Alongside this operational progress, USAC raised preliminary fiscal 2026 revenue guidance by $25 million to $125 million, citing the combination of mine development, smelter upgrades and contracted demand. [20]

That said, management also stressed that current daily mining volumes are still small and that high‑altitude operations will pause for winter, with full activity resuming in spring 2026. [21] In other words, the guidance is aspirational and contingent on a smooth ramp‑up.

4. Equity Raises and Balance Sheet

To fund this expansion, USAC has been active on the capital‑markets side:

  • In August 2025, the company entered into a securities purchase agreement with a single institutional investor for $18 million in proceeds. [22]
  • A separate registered direct offering of common stock worth around $26.25 million was announced with an existing institutional investor. [23]
  • The latest 10‑Q shows cash of $18.34 million, $20.16 million in U.S. Treasuries, and an undrawn $10 million credit line secured by those securities, along with additional capital from an “at‑the‑market” (ATM) share program and warrant exercises. [24]

For existing shareholders, this means dilution—but also that USAC is better equipped to finance smelter expansions, mining development, and the front‑loaded working capital required to execute on its large contracts.

++++++++

§ Direction 1:
Translate this sentence from the USAC passage into Spanish: "For existing shareholders, this means dilution—but also that USAC is better equipped to finance smelter expansions, mining development, and the front‑loaded working capital required to execute on its large contracts."
§ Direction 2:
Give the part of the listing that opens with the line containing "Screen dimensions: 988x637" and closes with the end of the listing as a Markdown table with the columns Row and Line. Skip blank lines, and leave the pictures out.
The USAC passage and the listing that follows it were taken from separate sources.

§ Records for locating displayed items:

++++++++

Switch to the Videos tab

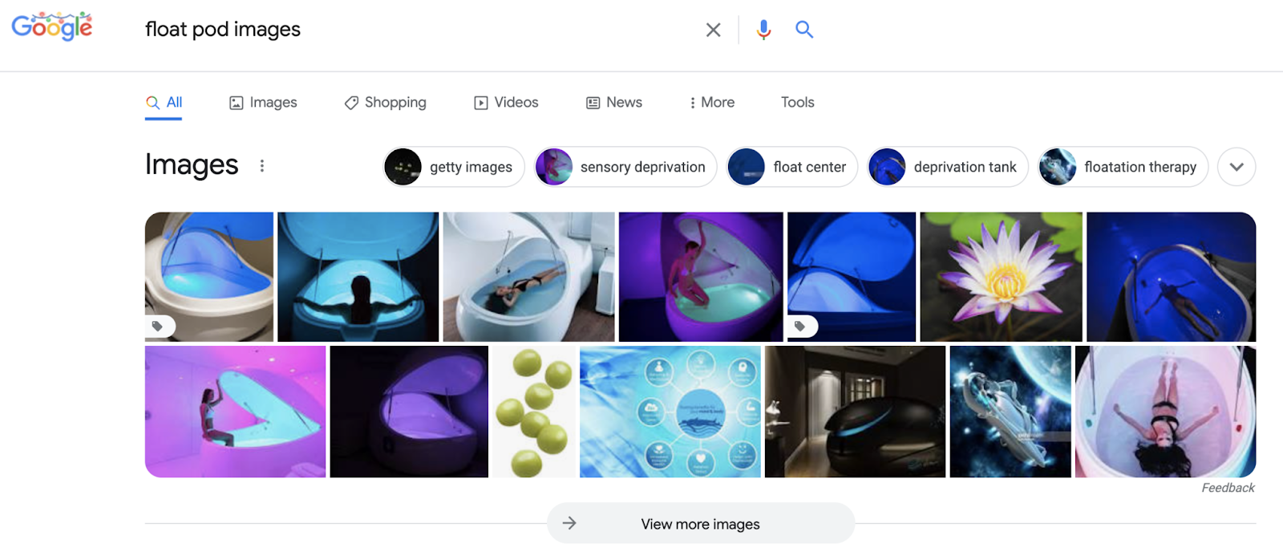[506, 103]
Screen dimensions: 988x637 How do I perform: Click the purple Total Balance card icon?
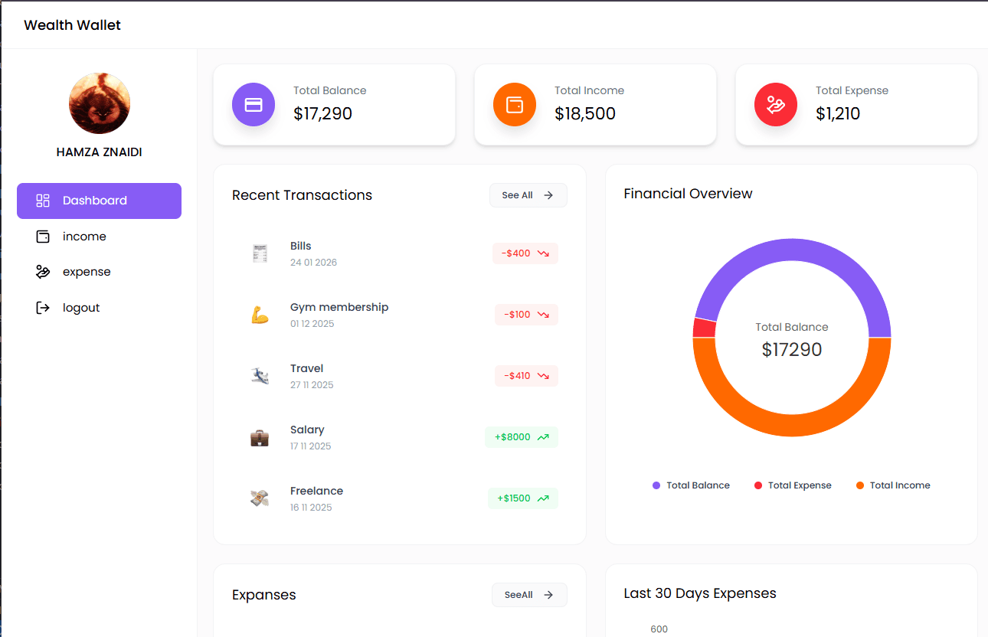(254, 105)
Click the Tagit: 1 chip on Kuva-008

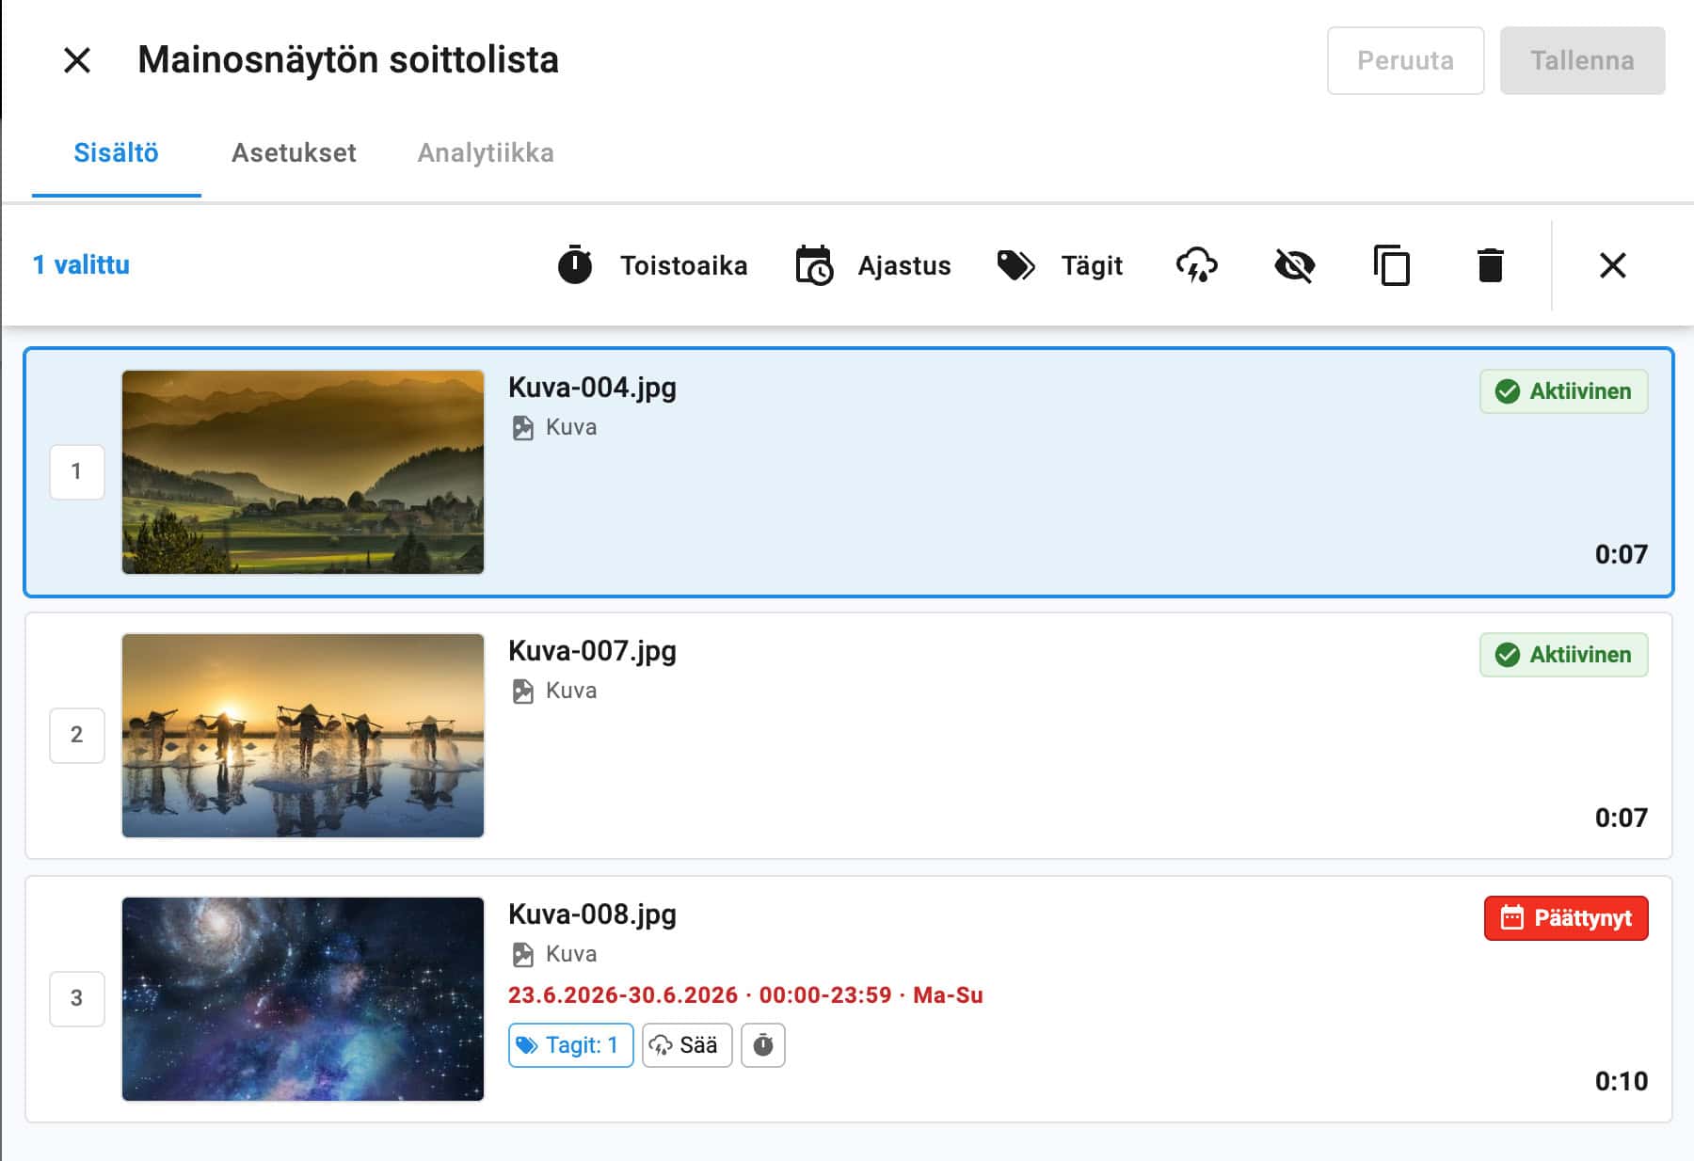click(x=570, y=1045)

++++++++

§ Expected output 1:
Para los accionistas actuales, esto significa dilución, pero también que USAC está mejor preparada para financiar ampliaciones de fundiciones, el desarrollo minero y el capital de trabajo anticipado necesario para cumplir sus grandes contratos.

§ Expected output 2:
| Row | Line |
|---|---|
| 1 | Screen dimensions: 988x637 How do I perform: Click the purple Total Balance card icon? |
| 2 | (254, 105) |
| 3 | Click the Tagit: 1 chip on Kuva-008 |
| 4 | click(x=570, y=1045) |